**WHAT YOU SHOULD DO:**
Format the lines from the one containing "Decrease Mouse Sensitivity with down arrow" through the one containing "coord(91,84)" as a two-column CSV with the headers text and answer, one row per text-and-answer pair. Put each value in a single quoted field and turn its line breaks into spaces.

**STORED DATA:**
------------------------------
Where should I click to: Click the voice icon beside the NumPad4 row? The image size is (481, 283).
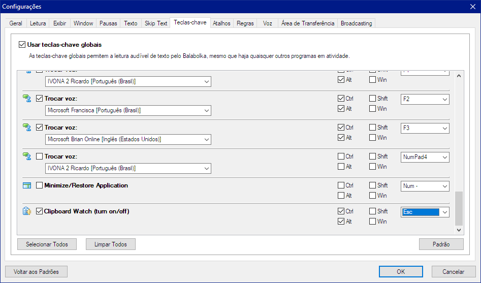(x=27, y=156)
------------------------------
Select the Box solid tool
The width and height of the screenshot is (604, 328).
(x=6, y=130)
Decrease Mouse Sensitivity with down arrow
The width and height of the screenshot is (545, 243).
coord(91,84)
------------------------------
**COMPLETED EXERCISE:**
text,answer
"Decrease Mouse Sensitivity with down arrow The width and height of the screenshot is (545, 243).","coord(91,84)"